American Empire: The Victorious Opposition is the third and final book in the American Empire alternate history series by Harry Turtledove, and the seventh in the Southern Victory Series of books.

Plot summary

The book covers the period March 5, 1934 (the day after Jake Featherston's inauguration as President of the Confederate States) to June 22, 1941 (the commencement of Operation Blackbeard).

The United States is able to end a war with Japan, but is beginning to prepare for a fourth war against its southern neighbor -- but slowly and reluctantly, as the memories of Great War carnage make the population skeptical of calls for increased military spending. In the Confederacy, Featherston and his Freedom Party enact sweeping changes to all aspects of life, including purging and expanding the Army, abolishing the Supreme Court, and using camps to kill off Whig and Radical Liberal politicians before using them to eliminate the black population of the Confederate States. To solidify popular support, Featherston makes good on his campaign promises to mechanize Confederate agriculture and bring electricity to communities across the CSA. These measures also have the effect of war preparations, ensuring that the CSA will fight its next conflict as a full fledged, advanced industrial nation. The old-style, somewhat complacent Confederate elites -- the planter class -- are eclipsed in political life by the mass-based, militaristic Freedom Party, driven by Featherston's burning vision of national greatness and revenge.
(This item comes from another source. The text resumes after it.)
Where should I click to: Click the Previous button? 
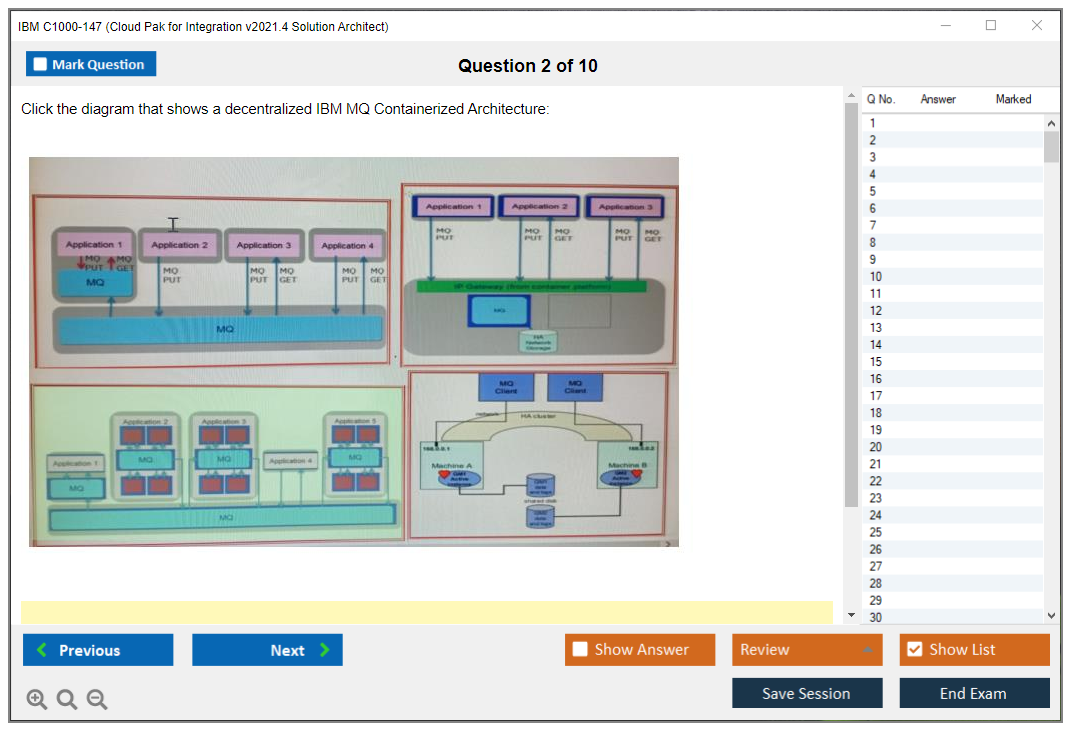coord(98,650)
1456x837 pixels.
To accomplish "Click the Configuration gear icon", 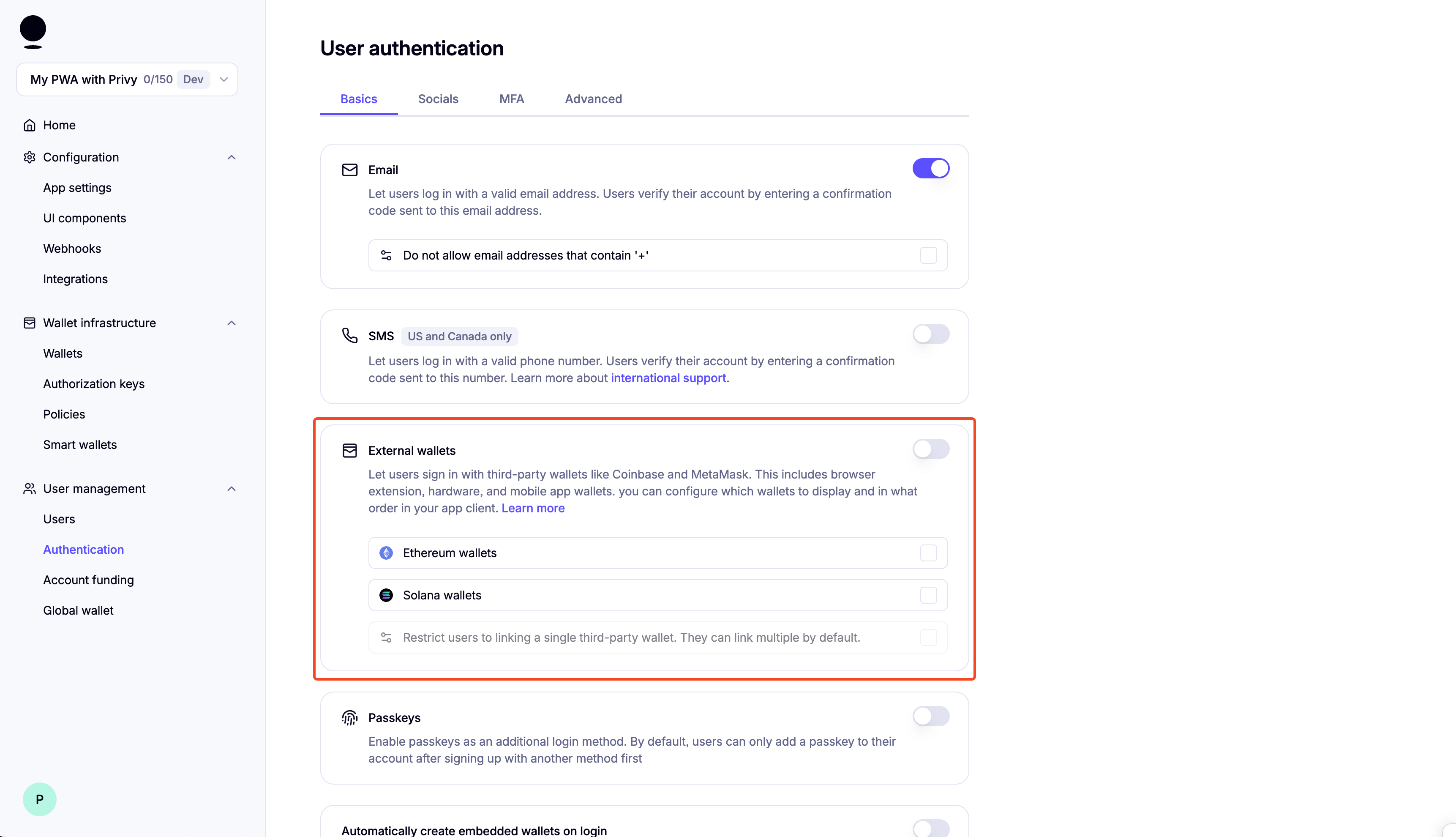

As these changes are taking place, representatives of the former Confederate states of Kentucky and west Texas (Houston) begin calling for a return to their rightful nation, with Confederate partisans in Houston launching an armed uprising against the U.S. Army. U.S. President Al Smith allows himself to be swayed by the peace factions in the USA and gives in to the Confederate territorial demands. Featherston is still not satisfied, and wants more territory that the U.S. had taken in 1917 (Sequoyah, and parts of Sonora, Virginia, and Arkansas).

In an analogue to Britain's historical alliance with Poland in 1939 after the Nazi absorption of Czechoslovakia, Featherston's new demand is at last refused by Al Smith. With the refusal as a pretext, Featherston then issues the order for a full-scale invasion of the United States.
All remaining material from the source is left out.